If your organisation's intrusion-detection system (IDS) identifies a scan of your network, and you just block that IP address, you likely haven't addressed the real threat to your network. Black hats employ several stealth scanning techniques, and one of those threats is the idle scan.
Idle scanning is a procedure that involves scanning TCP ports. An attacker will probe a public host with SYN|ACK (synchronisation acknowledgement) and receive an RST (reset the connection) response that has the current IPID (IP identification) number. The attacker will then send a SYN (synchronisation) request packet to the port of his or her target with a source IP of the public host.
If the port is open, the target will send a SYN|ACK packet to the public host. The public host will then send an RST packet to the target and increment the IPID.
If the port is closed, the target will send an RST packet to the public host indicating that the port is closed. The attacker will then send another SYN|ACK packet to the public host and look at the IPID number to determine if sending an RST packet to the target incremented the IPID.
After several hundred of these bogus session requests, your IDS will realise that something is scanning the network, and you'll eventually block the public host. But even though you didn't identify the attacker, the intruder still managed to map your network.
This pre-emptive probe becomes an even greater problem if the public host used to scan your internal network is one of the trusted machines that sits in front of your firewall. However, you can protect your network from this type of scanning technique.
The best defence against idle scanning is to follow these simple best practices:
- Don't put a public host in front of your firewall that uses a predictable IPID sequence. Solaris and Linux are two operating systems that aren't vulnerable to this type of behaviour. Unix/Linux is a much more stable and secure platform for your Web site. Learn Unix, and replace the Windows box that sits outside your firewall.

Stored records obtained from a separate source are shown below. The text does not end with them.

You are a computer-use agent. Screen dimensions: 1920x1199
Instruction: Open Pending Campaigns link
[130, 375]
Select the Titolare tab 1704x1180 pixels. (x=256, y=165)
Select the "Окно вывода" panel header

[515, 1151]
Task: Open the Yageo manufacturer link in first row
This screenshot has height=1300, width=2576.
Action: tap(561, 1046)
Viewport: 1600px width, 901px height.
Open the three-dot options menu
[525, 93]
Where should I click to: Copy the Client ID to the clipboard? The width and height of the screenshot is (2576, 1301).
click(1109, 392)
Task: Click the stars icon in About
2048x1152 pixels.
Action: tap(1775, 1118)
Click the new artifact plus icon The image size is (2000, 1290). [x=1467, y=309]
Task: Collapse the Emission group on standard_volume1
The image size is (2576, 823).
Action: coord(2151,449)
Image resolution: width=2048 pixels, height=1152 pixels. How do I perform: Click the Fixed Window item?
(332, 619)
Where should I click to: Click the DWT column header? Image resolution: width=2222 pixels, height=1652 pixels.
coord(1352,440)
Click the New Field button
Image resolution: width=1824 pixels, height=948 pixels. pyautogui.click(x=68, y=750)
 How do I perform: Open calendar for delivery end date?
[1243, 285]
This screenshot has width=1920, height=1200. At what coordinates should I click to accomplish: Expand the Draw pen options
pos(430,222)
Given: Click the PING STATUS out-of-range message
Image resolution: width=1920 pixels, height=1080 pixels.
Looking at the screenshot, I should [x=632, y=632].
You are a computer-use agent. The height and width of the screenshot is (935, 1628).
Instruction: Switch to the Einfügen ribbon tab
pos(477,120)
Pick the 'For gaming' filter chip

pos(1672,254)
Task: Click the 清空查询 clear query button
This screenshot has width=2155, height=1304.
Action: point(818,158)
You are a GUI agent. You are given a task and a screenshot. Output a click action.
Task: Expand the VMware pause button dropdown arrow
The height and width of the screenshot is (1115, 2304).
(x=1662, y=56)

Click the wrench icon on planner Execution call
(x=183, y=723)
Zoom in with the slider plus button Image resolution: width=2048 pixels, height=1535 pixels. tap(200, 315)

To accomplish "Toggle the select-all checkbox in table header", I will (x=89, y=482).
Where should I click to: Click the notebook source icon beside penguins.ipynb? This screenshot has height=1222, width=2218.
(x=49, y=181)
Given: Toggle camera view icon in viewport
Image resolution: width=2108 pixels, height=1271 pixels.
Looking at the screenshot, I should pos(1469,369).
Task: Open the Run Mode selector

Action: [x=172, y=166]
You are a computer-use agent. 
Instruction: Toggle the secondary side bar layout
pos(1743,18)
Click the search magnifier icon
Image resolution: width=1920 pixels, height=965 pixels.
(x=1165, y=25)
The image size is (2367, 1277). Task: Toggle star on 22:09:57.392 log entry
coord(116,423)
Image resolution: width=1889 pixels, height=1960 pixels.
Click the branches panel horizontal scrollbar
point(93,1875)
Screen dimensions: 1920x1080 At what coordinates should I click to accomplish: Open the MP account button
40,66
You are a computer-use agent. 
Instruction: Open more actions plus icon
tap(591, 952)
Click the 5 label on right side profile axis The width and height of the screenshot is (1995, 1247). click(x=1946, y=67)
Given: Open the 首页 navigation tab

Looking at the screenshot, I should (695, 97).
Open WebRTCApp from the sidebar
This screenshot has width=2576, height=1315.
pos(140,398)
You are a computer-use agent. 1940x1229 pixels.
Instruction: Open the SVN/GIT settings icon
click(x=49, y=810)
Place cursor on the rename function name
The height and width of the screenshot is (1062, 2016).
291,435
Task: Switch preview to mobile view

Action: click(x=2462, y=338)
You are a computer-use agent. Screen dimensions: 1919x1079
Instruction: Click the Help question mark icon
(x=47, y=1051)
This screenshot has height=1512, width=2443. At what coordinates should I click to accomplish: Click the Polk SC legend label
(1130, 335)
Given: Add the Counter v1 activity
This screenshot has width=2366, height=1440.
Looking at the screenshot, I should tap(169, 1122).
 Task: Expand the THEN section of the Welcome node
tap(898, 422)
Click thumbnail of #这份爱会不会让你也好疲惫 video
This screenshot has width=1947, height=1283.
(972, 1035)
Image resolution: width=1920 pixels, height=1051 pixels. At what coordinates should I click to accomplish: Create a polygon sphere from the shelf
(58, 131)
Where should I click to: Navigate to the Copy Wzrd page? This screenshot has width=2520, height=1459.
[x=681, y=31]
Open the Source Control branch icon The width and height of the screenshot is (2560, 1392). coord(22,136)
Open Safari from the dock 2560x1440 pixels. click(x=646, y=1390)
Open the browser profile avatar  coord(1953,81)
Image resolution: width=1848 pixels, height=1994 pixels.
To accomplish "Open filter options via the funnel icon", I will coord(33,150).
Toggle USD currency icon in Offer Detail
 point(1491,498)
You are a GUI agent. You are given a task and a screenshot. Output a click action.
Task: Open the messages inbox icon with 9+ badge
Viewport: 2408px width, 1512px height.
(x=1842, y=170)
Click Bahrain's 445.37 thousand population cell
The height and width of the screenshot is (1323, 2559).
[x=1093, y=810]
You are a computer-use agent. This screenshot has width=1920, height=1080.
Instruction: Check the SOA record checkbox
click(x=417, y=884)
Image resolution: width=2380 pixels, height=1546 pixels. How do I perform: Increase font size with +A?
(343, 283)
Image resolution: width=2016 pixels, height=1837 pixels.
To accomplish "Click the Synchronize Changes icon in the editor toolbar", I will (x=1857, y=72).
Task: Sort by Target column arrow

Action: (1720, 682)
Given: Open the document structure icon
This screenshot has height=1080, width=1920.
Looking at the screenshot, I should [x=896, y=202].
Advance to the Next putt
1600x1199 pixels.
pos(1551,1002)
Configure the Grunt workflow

- Use a firewall that can maintain state-on connections, determine whether someone initiated a phony session request, and drop those packets without a target host response. If your firewall doesn't maintain state-on connections, your network really just has a "speed bump" — not a firewall.
- Use an ingress filter on your network to ensure that no packets enter your outside boundary with a source address of your internal network.
- Use an egress filter on your network to ensure that no packets leave your network with a source address that isn't a part of your internal network.
If you don't use ingress and egress filtering, you're an easier target for black hats and wannabes on your own network to attack the rest of the Internet.
Final thoughts
New scanning techniques will continue to evolve and bombard your network, probing for holes and weak spots in your security. It's up to you to continue to use best practices to defend your organisation's systems.